James Blake – Overgrown

The quiet revolution’s crown prince speaks up

The quiet revolution’s crown prince speaks up, whittling down what you’d expect in the pre-release blurb – gaining nominations, wowing publications, stoking anticipations and principally handling sophomore expectations – into a simpler game of how a softly spoken, sensitively sharp musician sticks and twists. Still drifting in and out of post-dubstep interpretations and piano acoustics, Blake stretches an early, minimalist potency and beautiful lip-biting tension. Wiry and hollowed, but with a slowly flourishing, fuller fortitude – and without remonstration – there’s the courage of conviction to tame the twitchiness and elegance of suspicion around him.

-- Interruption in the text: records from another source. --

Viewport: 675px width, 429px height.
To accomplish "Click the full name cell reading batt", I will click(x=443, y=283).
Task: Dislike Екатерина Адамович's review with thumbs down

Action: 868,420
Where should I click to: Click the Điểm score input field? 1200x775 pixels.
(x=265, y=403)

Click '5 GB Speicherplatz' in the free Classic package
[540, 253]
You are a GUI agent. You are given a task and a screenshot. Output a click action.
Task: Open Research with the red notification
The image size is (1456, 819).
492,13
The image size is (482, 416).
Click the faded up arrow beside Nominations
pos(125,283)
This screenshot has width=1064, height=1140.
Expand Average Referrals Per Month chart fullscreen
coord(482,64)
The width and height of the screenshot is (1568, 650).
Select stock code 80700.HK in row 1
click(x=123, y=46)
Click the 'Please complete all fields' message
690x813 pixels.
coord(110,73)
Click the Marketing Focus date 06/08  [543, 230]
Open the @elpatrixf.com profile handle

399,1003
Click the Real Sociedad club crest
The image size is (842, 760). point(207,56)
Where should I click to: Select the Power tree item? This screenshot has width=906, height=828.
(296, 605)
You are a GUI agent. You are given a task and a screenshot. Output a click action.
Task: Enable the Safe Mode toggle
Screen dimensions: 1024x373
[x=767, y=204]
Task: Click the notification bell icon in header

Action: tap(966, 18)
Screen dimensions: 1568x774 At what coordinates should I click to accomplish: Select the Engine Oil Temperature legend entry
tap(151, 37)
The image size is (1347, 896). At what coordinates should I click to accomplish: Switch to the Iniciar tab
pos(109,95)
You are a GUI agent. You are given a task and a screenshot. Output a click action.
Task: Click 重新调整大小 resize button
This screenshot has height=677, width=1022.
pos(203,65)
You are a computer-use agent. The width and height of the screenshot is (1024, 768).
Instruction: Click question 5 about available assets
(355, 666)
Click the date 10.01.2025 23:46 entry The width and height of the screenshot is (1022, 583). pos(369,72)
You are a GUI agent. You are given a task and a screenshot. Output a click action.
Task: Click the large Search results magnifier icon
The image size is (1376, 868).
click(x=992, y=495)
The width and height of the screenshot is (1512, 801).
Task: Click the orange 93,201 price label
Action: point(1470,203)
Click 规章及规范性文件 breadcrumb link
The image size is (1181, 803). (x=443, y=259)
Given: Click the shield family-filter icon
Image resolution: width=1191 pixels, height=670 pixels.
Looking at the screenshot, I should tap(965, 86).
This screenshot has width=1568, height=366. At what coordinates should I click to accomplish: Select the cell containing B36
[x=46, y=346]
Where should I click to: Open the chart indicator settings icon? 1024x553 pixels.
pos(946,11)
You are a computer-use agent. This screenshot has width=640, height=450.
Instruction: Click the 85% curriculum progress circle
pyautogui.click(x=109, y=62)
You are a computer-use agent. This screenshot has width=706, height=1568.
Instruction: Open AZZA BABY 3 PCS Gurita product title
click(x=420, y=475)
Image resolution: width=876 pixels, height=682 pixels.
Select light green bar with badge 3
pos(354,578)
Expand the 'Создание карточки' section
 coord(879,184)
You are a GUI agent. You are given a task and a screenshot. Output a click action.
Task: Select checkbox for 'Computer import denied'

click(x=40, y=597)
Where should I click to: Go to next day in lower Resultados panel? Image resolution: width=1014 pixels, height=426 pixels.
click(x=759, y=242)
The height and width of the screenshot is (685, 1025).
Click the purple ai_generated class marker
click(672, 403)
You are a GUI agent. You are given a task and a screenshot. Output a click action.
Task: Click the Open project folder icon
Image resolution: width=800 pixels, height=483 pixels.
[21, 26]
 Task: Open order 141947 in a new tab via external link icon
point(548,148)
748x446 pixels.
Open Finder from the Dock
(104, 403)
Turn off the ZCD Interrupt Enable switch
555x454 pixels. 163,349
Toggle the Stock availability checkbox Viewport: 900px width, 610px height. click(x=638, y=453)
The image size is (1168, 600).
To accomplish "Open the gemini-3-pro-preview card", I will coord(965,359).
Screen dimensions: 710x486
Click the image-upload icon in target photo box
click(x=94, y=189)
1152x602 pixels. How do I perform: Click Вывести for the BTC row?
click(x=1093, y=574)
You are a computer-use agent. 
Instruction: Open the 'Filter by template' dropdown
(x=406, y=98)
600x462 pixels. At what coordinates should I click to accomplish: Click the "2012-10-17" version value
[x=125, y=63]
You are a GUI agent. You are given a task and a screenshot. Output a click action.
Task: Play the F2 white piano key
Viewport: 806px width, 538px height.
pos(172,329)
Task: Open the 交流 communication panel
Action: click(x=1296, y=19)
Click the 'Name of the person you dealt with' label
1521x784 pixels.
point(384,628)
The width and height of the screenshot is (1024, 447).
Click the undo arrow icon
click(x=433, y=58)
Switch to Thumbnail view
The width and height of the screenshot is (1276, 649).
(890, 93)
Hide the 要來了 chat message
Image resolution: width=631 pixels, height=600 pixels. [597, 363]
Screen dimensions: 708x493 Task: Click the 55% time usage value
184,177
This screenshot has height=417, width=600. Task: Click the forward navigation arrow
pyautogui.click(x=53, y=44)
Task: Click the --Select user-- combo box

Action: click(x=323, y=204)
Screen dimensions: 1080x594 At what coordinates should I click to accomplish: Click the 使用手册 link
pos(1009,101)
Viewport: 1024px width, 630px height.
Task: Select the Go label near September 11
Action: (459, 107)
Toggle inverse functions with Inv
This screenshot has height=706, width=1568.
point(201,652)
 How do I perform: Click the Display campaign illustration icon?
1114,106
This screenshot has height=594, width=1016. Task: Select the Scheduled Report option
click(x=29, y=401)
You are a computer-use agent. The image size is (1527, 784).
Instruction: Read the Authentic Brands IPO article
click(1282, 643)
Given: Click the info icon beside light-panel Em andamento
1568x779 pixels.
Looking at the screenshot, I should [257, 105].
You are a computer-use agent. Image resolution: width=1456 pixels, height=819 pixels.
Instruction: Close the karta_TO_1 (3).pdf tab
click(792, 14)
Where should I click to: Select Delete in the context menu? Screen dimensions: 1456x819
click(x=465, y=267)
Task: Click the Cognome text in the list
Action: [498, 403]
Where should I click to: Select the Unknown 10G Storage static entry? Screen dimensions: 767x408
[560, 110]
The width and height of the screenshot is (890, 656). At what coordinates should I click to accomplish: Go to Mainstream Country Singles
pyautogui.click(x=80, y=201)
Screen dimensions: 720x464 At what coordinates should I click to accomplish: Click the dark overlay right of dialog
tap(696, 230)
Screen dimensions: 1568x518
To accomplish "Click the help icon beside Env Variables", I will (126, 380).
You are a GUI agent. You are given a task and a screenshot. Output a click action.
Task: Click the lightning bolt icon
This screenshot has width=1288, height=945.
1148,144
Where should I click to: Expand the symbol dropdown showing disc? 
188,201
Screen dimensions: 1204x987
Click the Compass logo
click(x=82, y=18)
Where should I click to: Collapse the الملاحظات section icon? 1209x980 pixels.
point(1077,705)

‘Retrograde’ yearns to crawl back into its shell (or ice cavern) until it comes into contact with power lines, and a surprisingly effective appearance by Wu-Tang’s Rza, developing MF Doom anglophilia, lets the lament of ‘Take A Fall For Me’ circle digital drains. These are before ‘DLM’ goes back to one man and his piano and ‘Our Love Comes Back’ coos crib-side. Blake’s voice remains fascinatingly powerful in its frailty, forebodingly soulful despite its lack of colour (‘Life Round Here’ is the biggest clean-out of the vocal chords, zig-zagged by zealous synths a la ‘I Never Learnt To Share’). It’s as much a spike to the album’s ambience as ‘Digital Lion’ threatening its own secluded safety with on-the-run bass, and ‘Voyeur’ breaking into a tastemaker’s house groove to leave the applecart for dead.

Breakouts perhaps, yet ‘Overgrown’ remains closer knit, and paradoxically less fragmented than its illustrious predecessor, ideas rotating core values guided by an affirmatively unseen hand. Which ultimately makes this an even better record.